Review of: Adios, Happy Homeland! by Ana Menendez
By: Brian C.
I think Jennifer Egan is the best writer alive. She’s the perfect blend of tenderness, boldness, and intelligence. She’s good enough to rightfully be called the proper heir to Eudora Welty. My harshest, and maybe only, critique of Egan is what she chooses to write about. Her two best loved works, Look at Me and A Visit from the Goon Squad, focus largely on super models and aging rock stars. Not subjects that would usually drive me to buy a book. But, she’s the best writer alive, so I love the books, and I love her, too. This is where my friend Lindsey can be heard screaming, “A PRIVATE EYE!!! WHAT!!” And she’d be right. But what if Egan could focus her subject matter on something that mattered more to me? Well, then she’d be almost perfect, and she’d be Ana Menendez.
Ana Menendez’ new collection of interconnected stories Adios, Happy Homeland is all over the map in the best possible way. With magic and nostalgia, the stories span multiple genres and generate various realities, while never taking their concentration too far away from Cuba. A wild ride through Cuban Literature, immigration, Politics, and language, the stories, every one substantially different from the last, build a birds nest of string and bark and sticks that can’t possibly fit together, but eventually do in the most comforting ways.
My favorite piece is the haunting “A Brief History of the Cuban Poets”. More a list than a story, Victoria O’Campo, the fictional writer who is the namesake of the Cuban intellectual, gives a brief history of those Cuban poets who have been persecuted, exiled, and murdered. This, apparently, happens a lot in Cuba.
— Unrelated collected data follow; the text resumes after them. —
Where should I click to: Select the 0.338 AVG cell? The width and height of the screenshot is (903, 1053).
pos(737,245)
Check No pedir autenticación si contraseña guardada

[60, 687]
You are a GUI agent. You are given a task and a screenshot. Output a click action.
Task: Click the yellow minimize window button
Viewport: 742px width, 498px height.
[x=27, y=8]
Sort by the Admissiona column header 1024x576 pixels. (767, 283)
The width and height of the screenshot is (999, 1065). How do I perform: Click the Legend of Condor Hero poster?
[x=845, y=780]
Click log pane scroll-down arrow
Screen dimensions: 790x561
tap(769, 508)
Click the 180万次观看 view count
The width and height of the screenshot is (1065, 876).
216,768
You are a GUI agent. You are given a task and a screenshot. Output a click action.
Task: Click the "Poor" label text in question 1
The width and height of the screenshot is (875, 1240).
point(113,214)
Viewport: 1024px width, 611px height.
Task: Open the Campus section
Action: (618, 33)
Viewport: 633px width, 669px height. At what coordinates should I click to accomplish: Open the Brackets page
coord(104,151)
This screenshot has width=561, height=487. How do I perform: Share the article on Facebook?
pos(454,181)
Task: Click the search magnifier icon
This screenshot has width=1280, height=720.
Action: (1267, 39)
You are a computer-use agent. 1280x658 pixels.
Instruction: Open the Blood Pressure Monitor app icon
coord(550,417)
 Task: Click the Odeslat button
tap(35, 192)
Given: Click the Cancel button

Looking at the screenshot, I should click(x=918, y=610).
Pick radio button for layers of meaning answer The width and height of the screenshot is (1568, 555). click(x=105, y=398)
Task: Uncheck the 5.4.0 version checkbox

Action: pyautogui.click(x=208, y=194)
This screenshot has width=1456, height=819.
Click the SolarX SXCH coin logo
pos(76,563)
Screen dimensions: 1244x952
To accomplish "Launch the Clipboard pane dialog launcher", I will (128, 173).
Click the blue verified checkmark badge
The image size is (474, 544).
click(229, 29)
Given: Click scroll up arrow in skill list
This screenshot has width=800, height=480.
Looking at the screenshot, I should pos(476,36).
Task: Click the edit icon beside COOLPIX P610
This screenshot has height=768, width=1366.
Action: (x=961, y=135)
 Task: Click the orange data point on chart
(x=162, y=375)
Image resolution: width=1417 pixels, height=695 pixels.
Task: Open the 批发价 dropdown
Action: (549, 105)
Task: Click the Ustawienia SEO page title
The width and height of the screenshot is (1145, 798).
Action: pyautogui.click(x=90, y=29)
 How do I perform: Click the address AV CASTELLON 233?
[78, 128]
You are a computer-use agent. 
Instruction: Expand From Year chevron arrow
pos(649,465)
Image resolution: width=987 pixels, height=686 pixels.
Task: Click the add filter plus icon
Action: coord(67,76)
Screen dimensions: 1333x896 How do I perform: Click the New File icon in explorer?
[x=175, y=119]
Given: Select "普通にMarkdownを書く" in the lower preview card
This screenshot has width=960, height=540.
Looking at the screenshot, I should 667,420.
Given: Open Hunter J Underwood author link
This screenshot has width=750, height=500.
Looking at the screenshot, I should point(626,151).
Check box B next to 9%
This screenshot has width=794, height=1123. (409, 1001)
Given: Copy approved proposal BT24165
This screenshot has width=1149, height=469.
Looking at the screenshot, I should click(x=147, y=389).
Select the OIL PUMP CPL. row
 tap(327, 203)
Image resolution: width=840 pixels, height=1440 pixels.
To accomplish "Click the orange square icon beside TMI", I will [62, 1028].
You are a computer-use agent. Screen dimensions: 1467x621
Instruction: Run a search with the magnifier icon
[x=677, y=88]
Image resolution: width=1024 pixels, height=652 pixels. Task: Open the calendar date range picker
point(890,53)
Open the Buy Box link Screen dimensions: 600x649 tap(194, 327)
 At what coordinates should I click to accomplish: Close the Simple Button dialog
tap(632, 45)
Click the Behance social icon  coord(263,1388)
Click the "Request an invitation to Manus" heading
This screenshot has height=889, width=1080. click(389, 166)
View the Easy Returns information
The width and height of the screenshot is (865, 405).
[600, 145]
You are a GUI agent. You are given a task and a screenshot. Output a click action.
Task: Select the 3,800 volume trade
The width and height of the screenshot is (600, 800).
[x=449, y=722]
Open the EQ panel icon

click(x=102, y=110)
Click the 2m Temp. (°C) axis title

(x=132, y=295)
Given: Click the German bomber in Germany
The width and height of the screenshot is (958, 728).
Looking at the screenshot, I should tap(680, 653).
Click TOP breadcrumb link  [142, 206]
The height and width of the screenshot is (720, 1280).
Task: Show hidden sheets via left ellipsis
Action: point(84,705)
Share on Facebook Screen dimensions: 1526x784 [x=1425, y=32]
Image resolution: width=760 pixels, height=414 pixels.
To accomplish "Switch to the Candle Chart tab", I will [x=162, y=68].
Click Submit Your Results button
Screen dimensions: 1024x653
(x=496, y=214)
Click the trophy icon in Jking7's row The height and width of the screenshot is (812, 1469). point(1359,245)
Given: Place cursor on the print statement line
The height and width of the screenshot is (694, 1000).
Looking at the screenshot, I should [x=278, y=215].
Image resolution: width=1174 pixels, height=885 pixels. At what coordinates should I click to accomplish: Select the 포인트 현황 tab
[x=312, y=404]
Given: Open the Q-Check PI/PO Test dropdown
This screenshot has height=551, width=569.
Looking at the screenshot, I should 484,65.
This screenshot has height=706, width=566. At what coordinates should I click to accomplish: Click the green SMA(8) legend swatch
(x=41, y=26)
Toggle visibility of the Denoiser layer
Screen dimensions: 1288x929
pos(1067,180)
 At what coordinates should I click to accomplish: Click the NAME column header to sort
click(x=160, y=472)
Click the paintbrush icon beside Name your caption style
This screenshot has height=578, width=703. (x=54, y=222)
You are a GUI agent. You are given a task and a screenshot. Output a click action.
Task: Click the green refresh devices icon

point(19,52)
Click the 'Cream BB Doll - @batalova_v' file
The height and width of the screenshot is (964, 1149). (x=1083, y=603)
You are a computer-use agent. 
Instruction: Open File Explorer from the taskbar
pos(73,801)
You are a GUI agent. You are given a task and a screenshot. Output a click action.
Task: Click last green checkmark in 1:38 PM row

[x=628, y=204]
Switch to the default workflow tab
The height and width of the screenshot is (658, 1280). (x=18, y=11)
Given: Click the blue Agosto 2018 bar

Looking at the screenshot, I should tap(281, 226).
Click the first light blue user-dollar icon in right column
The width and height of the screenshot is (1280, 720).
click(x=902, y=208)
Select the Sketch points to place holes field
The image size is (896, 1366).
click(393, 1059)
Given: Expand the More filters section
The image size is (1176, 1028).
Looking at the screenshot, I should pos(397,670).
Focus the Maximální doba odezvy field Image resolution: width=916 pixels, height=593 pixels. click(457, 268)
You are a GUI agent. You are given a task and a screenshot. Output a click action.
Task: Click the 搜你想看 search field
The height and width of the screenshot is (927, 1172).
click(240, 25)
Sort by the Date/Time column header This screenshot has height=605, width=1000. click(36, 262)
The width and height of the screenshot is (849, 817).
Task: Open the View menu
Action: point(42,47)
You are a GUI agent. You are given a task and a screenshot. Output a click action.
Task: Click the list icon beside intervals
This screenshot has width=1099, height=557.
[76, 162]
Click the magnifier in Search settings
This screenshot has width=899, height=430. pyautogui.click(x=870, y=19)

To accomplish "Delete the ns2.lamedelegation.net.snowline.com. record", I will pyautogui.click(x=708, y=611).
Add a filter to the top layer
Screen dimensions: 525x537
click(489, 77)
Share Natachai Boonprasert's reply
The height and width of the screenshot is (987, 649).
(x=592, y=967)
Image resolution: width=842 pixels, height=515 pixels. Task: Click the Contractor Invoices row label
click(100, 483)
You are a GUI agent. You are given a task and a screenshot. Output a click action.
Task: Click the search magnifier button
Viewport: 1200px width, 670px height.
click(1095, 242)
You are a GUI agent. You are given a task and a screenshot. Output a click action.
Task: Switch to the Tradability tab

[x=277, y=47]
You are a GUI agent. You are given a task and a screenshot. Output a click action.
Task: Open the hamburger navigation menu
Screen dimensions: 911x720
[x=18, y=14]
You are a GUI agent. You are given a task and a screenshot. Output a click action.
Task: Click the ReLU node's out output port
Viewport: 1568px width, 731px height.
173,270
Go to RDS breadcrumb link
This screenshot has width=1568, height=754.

What shocks me, and what will keep me coming back to Menendez for inspiration, is the final paragraph of the story:
We end with the poet who was born in the poor countryside of Oriente in 1943. Like others before him, he was initially enamored of his oppressors. But his admiration soon wore off and he was harassed and imprisoned for various offenses against the empire of reason, including, but not limited to, a proclivity for writing poems on the leaves of innocent trees. In 1980, he managed to escape across the Straits in disguise. In 1990, in New York City, he took his life, still dreaming of returning to the sea (208).
I don’t understand how writers do this, or I should say how great writers do this. The comingling of Lawyerly language “…including, but not limited to, a proclivity…” with poetic sentimentality “…offenses against the empire of reason…” is so perfectly paced and crafted, that even after multiple readings, the paragraph holds its edge. That’s the charge of Literature and the joy of the literate. What a wonderful time to be a reader.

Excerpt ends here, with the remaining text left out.